The General pulled hard on his joint. “The Marshal seems to think so too.”

“Is he on the red list already?”

“He is nowhere. He is nothing. One grenade; one car crash is enough, I can assure you,” said the General contemptuously.

“This government is expert at traffic control,” the colonel joked. He liked this kind of talk, reading intelligence reports, knowing who was on the way up and who was speedily descending.

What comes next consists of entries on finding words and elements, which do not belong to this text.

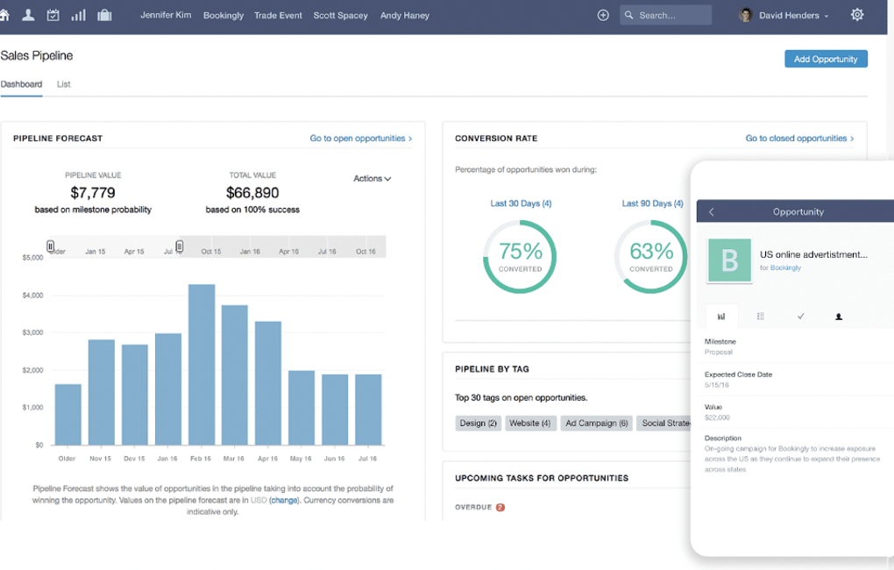Select the checkmark tasks tab in Opportunity
Viewport: 894px width, 570px height.
800,317
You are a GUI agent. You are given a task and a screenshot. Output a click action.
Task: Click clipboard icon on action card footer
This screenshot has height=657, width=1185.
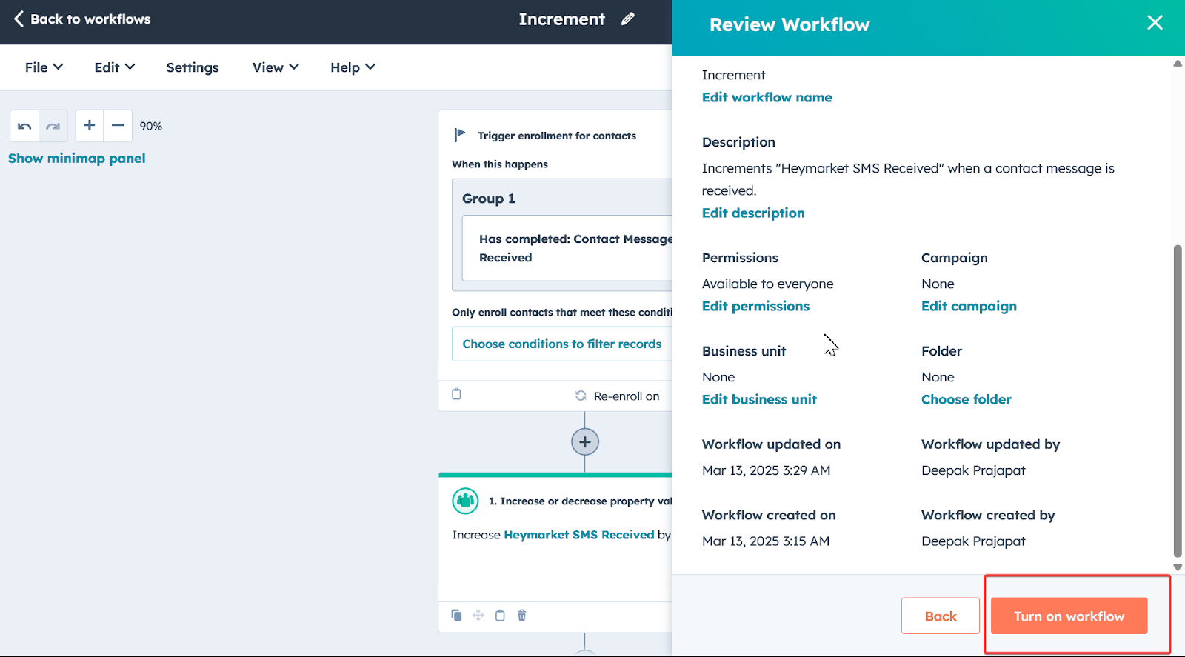500,616
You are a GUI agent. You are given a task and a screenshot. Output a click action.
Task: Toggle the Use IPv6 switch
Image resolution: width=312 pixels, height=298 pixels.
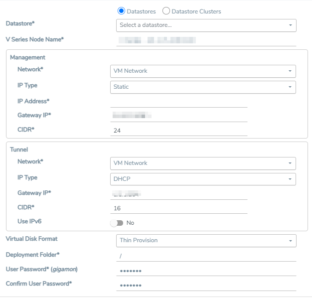(117, 223)
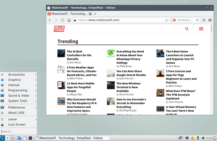Go to the browser home page icon
The width and height of the screenshot is (217, 141).
click(69, 20)
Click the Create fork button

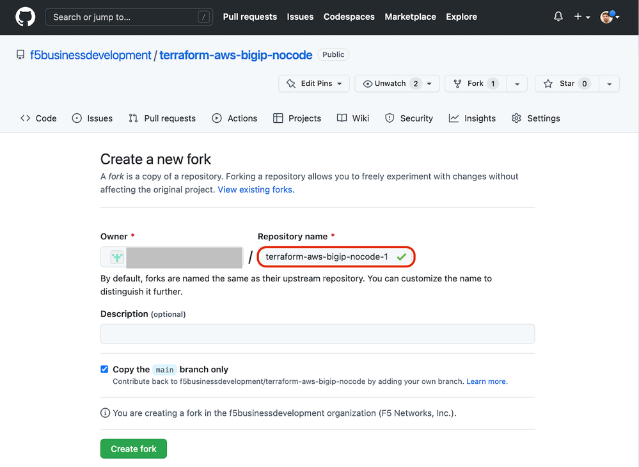coord(134,449)
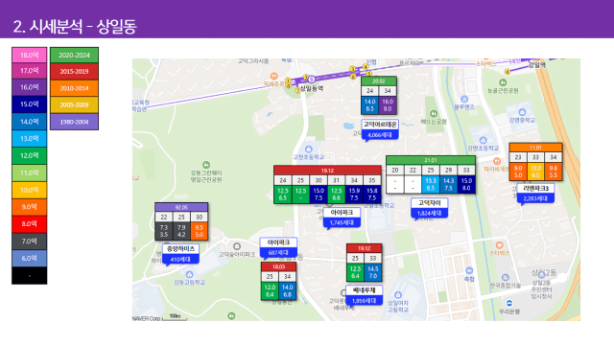Click the 상일동역 subway station marker
Viewport: 614px width, 345px height.
tap(312, 80)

The General burst out laughing and said: “One more small business. A little rescue operation to warm your hands for the big task. Get the boy out before Reptile’s men burn him.”

“You mean the smuggler?”

“A greedy, brainless bastard who thought he could make easy money.”

“No problem. We will get him out.”

“Now let us go and get drunk. I am a happy man. Reptile stands on the auction block. What a prospect!”

A very costly one, thought the colonel, biting his lower lip. He liked action and enjoyed to the full being the General’s brain, planning, advising, organizing, delegating authority to the men on the ground who carried out the General’s will. He knew that Amin and his regime would not last; unlike most henchmen, he had his certificates; he could go anywhere and begin anew.

The General never discussed details with the colonel. He had discovered that the more leeway you gave a man, the harder he worked trying to please you. The system had worked remarkably well. General Bazooka had in fact copied it from the Marshal.